### What you need to do:
Continue the page on research metadata and documentation below, picking up right after its last sentence.

== Document segment ==

Norwegian version of this page

Metadata and documentation

Good data documentation and metadata is essential for making your research reproducible and understandable to others, as well as for the future-you when you work with the same dataset again. 

Metadata

What is metadata? 

Metadata is “data about data”. This means that metadata are descriptions or information about an object, an entity, a variable or a datapoint, and the primary purpose of metadata is to describe or annotate the data it accompanies in a machine-readable way.  

What are examples of metadata? 

We can find lots of metadata in everyday life. If we look at the last call we made from our mobile phone, we can see the information about the exact time of the call, the duration of the call, and who the call has been made to - this is all metadata about the call. Even though we have not recorded the call itself, we can still extract lots of information from these descriptions.  

Metadata can also function as data depending on what they are used for. For example, if somebody is studying the average duration of phone calls, our call’s metadata will be used as data in that project.  

What are different types of metadata? 

There are different types of metadata. We primarily discriminate between: 

  • Administrative metadata, that is information about the project that is relevant for managing it (e.g. information about the project’s licenses and access rights) 
  • Descriptive or citation metadata, that is information that allows others to find the dataset (e.g. dataset’s author, title and keywords) 
  • Structural metadata, that is data about how the dataset is internally structured (e.g. the names of the variables in the dataset) 

How do I create metadata for my project? 

To create basic metadata for your project or a single dataset, you can follow the fifteen “core” metadata elements developed by the Dublin Core Metadata Initiative (DCMI), a global initiative to formally standardize metadata terms. The elements include terms such as “Title”, specifying the title of your dataset or a resource, “Subject”, specifying the main topic of the resource, or “Description”, specifying the content of the resource.

===
== Information provided ==

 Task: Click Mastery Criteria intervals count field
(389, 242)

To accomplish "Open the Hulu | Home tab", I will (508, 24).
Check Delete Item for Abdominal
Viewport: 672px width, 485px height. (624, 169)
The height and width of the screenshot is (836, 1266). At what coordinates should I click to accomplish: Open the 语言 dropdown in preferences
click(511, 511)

===
== Information provided ==

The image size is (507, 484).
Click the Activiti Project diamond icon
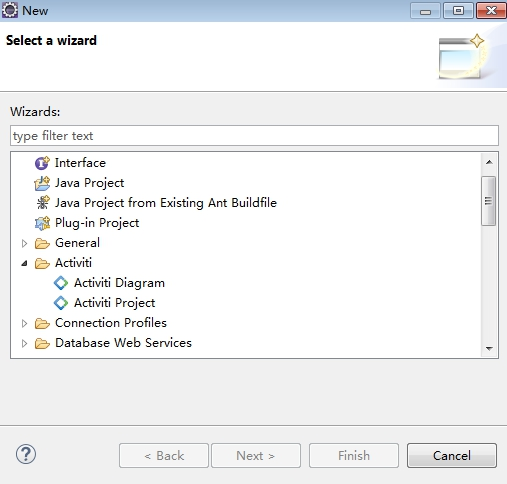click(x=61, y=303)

===

### Exercise response:
How do I find discipline-specific metadata standards? 

Besides these core elements, different disciplines will have different standards for creating and structuring metadata. Make sure you familiarize yourself with the existing discipline-specific metadata standards (e.g. RDA database for metadata standards) before you create metadata for your project. 

More information

Documentation

What is documentation? 

Clear and systematic documentation improves research quality, so in addition to creating metadata, it is important to document the handling of the data in the project and the project workflows.  

What are examples of documentation? 

For example, you can create a text file in the raw data folder that will say “All data files in this directory are raw data files that should not be altered. For processed or edited data files, go to data/processed directory”. In this way, you provide instructions for others and for yourself on what types of data are where and how to handle them. Backing up any notes about the study or project progress (e.g. lab notebooks or field journals) is also considered documentation. 

What are different types of documentation? 

We can document both the study (project-level documentation) and the data itself (data-level documentation).  

  • Project-level documentation explains the aims of the study, what the research questions/hypotheses are, what methodologies were being used, what instruments and measures were being used, etc.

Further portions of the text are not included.